[PASSAGE TO READ]:
______

The Fear of Rebellion

Let me begin with a standard psychoanalytic point, namely repetition. For we pass over on a rapid first reading one of the more intriguing elements of this text: there are no fewer than four descriptions of Tiamat's preparations for the primal battle to the death with Marduk. Tiamat is of course the primal mother of our text, 'she who bore them all' (I:4), who is finally roused to avenge the death of her consort Apsu and wipe out the younger gods who have disturbed the heavens. The first description is in direct narrative form: I:124 to II:3 (40 lines) lists the various forces Tiamat marshals for her attack, gods, monsters and a new consort (Kingu). But then almost immediately after this, the god Ea reports Tiamat's preparations to his father Anshar (II:11-48). This is not the place for a detailed reading of the variations between these two versions, except to point out that we have now moved to reported speech. The narrator has had his turn and is happy to let the word run on in other mouths. And so it does, for Anshar promptly dispatches his vizier, Gaga, with almost exactly the same message he has just heard from Ea (III:14-52), which Gaga then repeats (III:72-110) before the older gods Lahmu and Lahamu.

What we have, then, is four descriptions of Tiamat's threat and her preparations to wipe out the remaining gods. Such repetition is by no means uncommon in ancient literature, but we tend to forget its material force. If computers have made the hard labour of repeating or copying a text redundant, even a pen or quill is relatively easy going compared with the effort required to press a stylus into wet clay and then bake the tablet in a kiln. One hundred and fifty-six lines, a whole tablet of clay out of seven, are devoted to the four repetitions of Tiamat's preparations. This is a sizeable effort.

______

[GIVEN PROBLEM A]:
Answer these questions from the Tiamat passage:
(i) What position does Gaga hold under Anshar?
(ii) Whose death is Tiamat roused to avenge?
(iii) How many lines are devoted to the four repetitions of Tiamat's preparations?
The Tiamat passage has no connection to the records.

______

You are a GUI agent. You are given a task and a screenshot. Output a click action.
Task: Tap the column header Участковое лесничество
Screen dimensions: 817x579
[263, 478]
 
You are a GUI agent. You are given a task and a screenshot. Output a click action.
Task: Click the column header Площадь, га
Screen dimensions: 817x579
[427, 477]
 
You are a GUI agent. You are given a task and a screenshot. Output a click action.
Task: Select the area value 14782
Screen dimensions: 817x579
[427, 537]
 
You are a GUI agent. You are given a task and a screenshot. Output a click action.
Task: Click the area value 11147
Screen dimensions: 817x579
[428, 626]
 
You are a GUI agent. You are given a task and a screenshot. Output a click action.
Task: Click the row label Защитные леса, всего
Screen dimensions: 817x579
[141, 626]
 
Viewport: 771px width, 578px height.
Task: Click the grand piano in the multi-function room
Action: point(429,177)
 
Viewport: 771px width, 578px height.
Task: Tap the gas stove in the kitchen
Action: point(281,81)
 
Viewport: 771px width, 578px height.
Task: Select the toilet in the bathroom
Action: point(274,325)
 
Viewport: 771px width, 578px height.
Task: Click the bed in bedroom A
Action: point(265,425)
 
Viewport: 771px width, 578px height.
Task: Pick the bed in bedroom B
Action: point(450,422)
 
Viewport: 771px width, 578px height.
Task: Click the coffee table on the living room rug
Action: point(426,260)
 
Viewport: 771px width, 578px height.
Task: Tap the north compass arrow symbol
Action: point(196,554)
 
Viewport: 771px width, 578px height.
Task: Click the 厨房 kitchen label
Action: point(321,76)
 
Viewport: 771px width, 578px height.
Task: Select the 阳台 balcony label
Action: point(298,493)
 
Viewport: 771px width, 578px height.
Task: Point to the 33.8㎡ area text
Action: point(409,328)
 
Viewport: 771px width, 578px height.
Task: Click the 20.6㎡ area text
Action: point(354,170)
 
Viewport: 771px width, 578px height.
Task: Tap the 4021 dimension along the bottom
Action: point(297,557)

______

[GIVEN PROBLEM B]: Can you print every line of the records above, word for word?

[WORKED SOLUTION A]:
(i) He is Anshar's vizier.
(ii) The death of her consort Apsu.
(iii) One hundred and fifty-six lines.

[WORKED SOLUTION B]:
You are a GUI agent. You are given a task and a screenshot. Output a click action.
Task: Tap the column header Участковое лесничество
Screen dimensions: 817x579
[263, 478]
 
You are a GUI agent. You are given a task and a screenshot. Output a click action.
Task: Click the column header Площадь, га
Screen dimensions: 817x579
[427, 477]
 
You are a GUI agent. You are given a task and a screenshot. Output a click action.
Task: Select the area value 14782
Screen dimensions: 817x579
[427, 537]
 
You are a GUI agent. You are given a task and a screenshot. Output a click action.
Task: Click the area value 11147
Screen dimensions: 817x579
[428, 626]
 
You are a GUI agent. You are given a task and a screenshot. Output a click action.
Task: Click the row label Защитные леса, всего
Screen dimensions: 817x579
[141, 626]
 
Viewport: 771px width, 578px height.
Task: Click the grand piano in the multi-function room
Action: point(429,177)
 
Viewport: 771px width, 578px height.
Task: Tap the gas stove in the kitchen
Action: point(281,81)
 
Viewport: 771px width, 578px height.
Task: Select the toilet in the bathroom
Action: point(274,325)
 
Viewport: 771px width, 578px height.
Task: Click the bed in bedroom A
Action: point(265,425)
 
Viewport: 771px width, 578px height.
Task: Pick the bed in bedroom B
Action: point(450,422)
 
Viewport: 771px width, 578px height.
Task: Click the coffee table on the living room rug
Action: point(426,260)
 
Viewport: 771px width, 578px height.
Task: Tap the north compass arrow symbol
Action: point(196,554)
 
Viewport: 771px width, 578px height.
Task: Click the 厨房 kitchen label
Action: point(321,76)
 
Viewport: 771px width, 578px height.
Task: Select the 阳台 balcony label
Action: point(298,493)
 
Viewport: 771px width, 578px height.
Task: Point to the 33.8㎡ area text
Action: point(409,328)
 
Viewport: 771px width, 578px height.
Task: Click the 20.6㎡ area text
Action: point(354,170)
 
Viewport: 771px width, 578px height.
Task: Tap the 4021 dimension along the bottom
Action: point(297,557)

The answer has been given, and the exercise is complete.